Sadness and grief are natural reactions to changes in familiar habits such as death, divorce, moving, graduation, retirement, illness, and even vacations. All of these involve loss that can be painful for two reasons:
1) They bring up core beliefs about the nature of existence-“I am alone.” “I’m lost.” “I have no purpose.” “I’m incomplete.” “I’m vulnerable.”
2) They make us face “unfinished business” from a situation or relationship: resentments, regrets, unspoken appreciation, and unmet expectations.It is not time or keeping busy that heals the painful wounds of loss, but creating a new definition of yourself and completing what was not finished in the relationship.
Complete Unfinished Business
No matter how good a relationship or a situation is, it is a work in progross and therefore incomplete. As soon as you experience a loss, your mind reviews and searches for what was never communicated. This review continues intermittently until it is completed. The following show how you can help the process by communicating your regrets, resentments, unspoken appreciation, and unmet dreams to a mental image of the person who is gone, in a letter that you may never send, or to the eyes of a friend in role play.
• Pinpoint your mistakes: Take responsibility for your contribution to any problems in the relationship, but only for your part! There are usually some positive consquences from even the worst blunders.
• Express your regret: “I am sorry for…”
• Express the (unrealistic) wish behind regrets: I wish I had (could have)…” Identify a specific action that could have made the situation different.
• Change your pattern: In future situations, act out any realistic wishes you identified. Even if you are unable to do this with the person who is gone, you still make amends by being differant with others.
• Do not ask for forgiveness: Forgiveness is entirely the choice of the “injured” party. If the other person is deceased, you can imagine how they would respond to you.
Pointers for Turning Losses Into Gains
Identifying new ideas, affirming them regularly, and using some of the following pointers will give you the compass you need to land on your feet on solid ground:
• Do not bury your feelings in food, alcohol, anger, TV, or work.
• Do not be strong for others. It may help them to see your pain.
• Be with your sadness when it comes. Accept it, but don’t invite it.
• Use emotional moments to mentally communicate unspoken works to your loved one or affirm beliefs that heal. This may intensify feelings and help release them.

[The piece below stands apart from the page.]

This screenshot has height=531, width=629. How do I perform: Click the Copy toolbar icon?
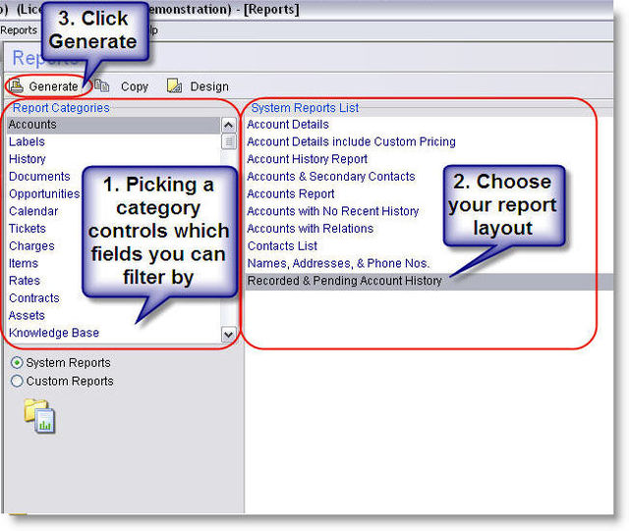pyautogui.click(x=102, y=86)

• Stay with the pain of a negative memory but purposely follow it with a good one.
• Find a support group or person with whom you can share feelings.
• Dispose of belongings gradually. Periodically review items you can release.
• Plan activities for anniversaries that are enjoyable and comforting or use “special days” to mentally communicate how your “heart” plans to go on.
• Do not force yourself to feel pain that’s not there. It is okay to enjoy life after loss.